# 64 Impala Dynamat - How much?



## Champagne-for-All (Feb 19, 2006)

Hey 

I am just finishing my 64 impala. I want to use dynamat extreme to reduce noise.

how many sheets do i need to do the interior?

i was thinking of two dynamat xtreme bulk paks. is that too much?

i like to do the floor, headliner, doors, kickers and trunk (trunk will be covered)


please le me know your experience.

alex


check out my chevy


----------



## cashmoneyspeed (Jun 21, 2005)

Easiest way is to just measure. You can easily use 50 sq. ft. on the trunk and another 150 sq ft. on the interior if you're doin the floor, roof, inner and outter door shells, behind rear side panels, etc.... Doesn't hurt to layer it either. Also, check out FatMat and some of the other cheaper alternatives that are the same thing as Dynamat.


----------



## Crenshaw's Finest (Mar 9, 2006)

> _Originally posted by cashmoneyspeed_@Sep 15 2010, 07:42 PM~18578983
> *Easiest way is to just measure.  You can easily use 50 sq. ft. on the trunk and another 150 sq ft. on the interior if you're doin the floor, roof, inner and outter door shells, behind rear side panels, etc.... Doesn't hurt to layer it either.  Also, check out FatMat and some of the other cheaper alternatives that are the same thing as Dynamat.
> *


  on ebay.


----------



## DrPhilMadeMeDoIt (Mar 31, 2005)

http://cgi.ebay.com/ebaymotors/100-Sq-Ft-S...=item3f03295bb6


----------



## Reckless (Jan 9, 2007)

X4 on the FAT MAT!


----------



## chairmnofthboard (Oct 22, 2007)

Not all mats are the same. Dynamat (and some others) are made of butyl while the cheap stuff is just roofing insulation (same as home depo) and is made of asphalt.

Butyl is the way to go. It holds up against higher temps and doesn't stink like asphalt.

I believe Fatmat is asphalt.


----------



## AndrewH (Dec 12, 2002)

most common aluminum backed audio matts are now butyl. they will tell you if they are. check out raamaudio.com

dynamat brand is just too pricey. at one time, there was a reason, but there are MANY butyl deadeners out now.


----------



## walterharris (Sep 13, 2010)

I WAS JUST WONDERING HOW MUCH ALL OF YOU HAD PAID FOR YOUR INTERIORS TO BE REDONE? I GOT A PRICE FROM A GUY HERE AND IT SEEMS HIGH.


----------



## CREEPIN (Jun 27, 2006)
..........
§ **To-do list**
• 1. In the forum thread about sound-deadening a 64 Impala, what two materials does one poster say the mats are made of?
• 2. Go on with the forum thread about sound-deadening a 64 Impala, starting with a post from the last poster named.

§ **Recorded information**
..........
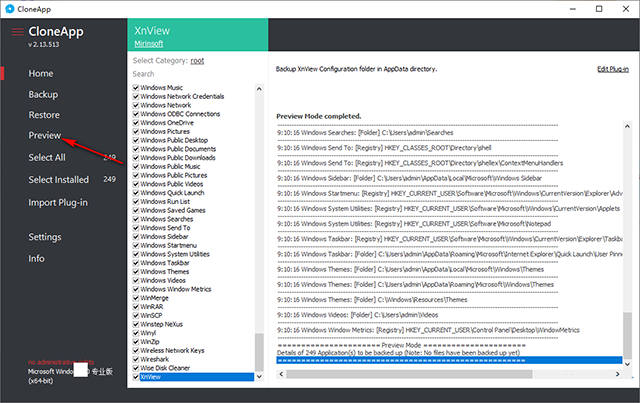Toggle the Wireshark checkbox
Viewport: 640px width, 403px height.
tap(136, 359)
..........
§ **The answers**
• 1. Butyl and asphalt.

• 2.
> _Originally posted by walterharris_@Oct 15 2010, 01:56 AM~18817325
> *I WAS JUST WONDERING HOW MUCH ALL OF YOU HAD PAID FOR YOUR INTERIORS TO BE REDONE? I GOT A PRICE FROM A GUY HERE AND IT SEEMS HIGH.
> *


IF YOU USE DYNAMAT IT WILL COST ABOUT $1000 MATERIALS TO DO ALL THE CAR. YOU CAN USE FATMAT FOR ABOUT $400 OF MATERIALS


----------



## vertex (Jun 3, 2002)

> _Originally posted by chairmnofthboard_@Oct 8 2010, 11:59 AM~18766238
> *Not all mats are the same. Dynamat (and some others) are made of butyl while the cheap stuff is just roofing insulation (same as home depo) and is made of asphalt.
> 
> Butyl is the way to go. It holds up against higher temps and doesn't stink like asphalt.
> ...



the worst part about the cheap shit is when it gets really hot out that asphalt starts to get hot and stink up even more.


----------



## Airborne (Oct 23, 2005)

http://www.secondskinaudio.com/


----------



## Aztlan_Exile (Apr 10, 2010)

Just ordred 150 Sq. Ft. Of FatMat (50 mil mastic compound) at $206.17 from eBay

Going to do the firewall and floor. 

According to what I read here, should be enough.


----------



## cashmoneyspeed (Jun 21, 2005)

That's more than enough for the floor. You'll be able to cover everything from the glass down.


----------



## slo (Jan 12, 2004)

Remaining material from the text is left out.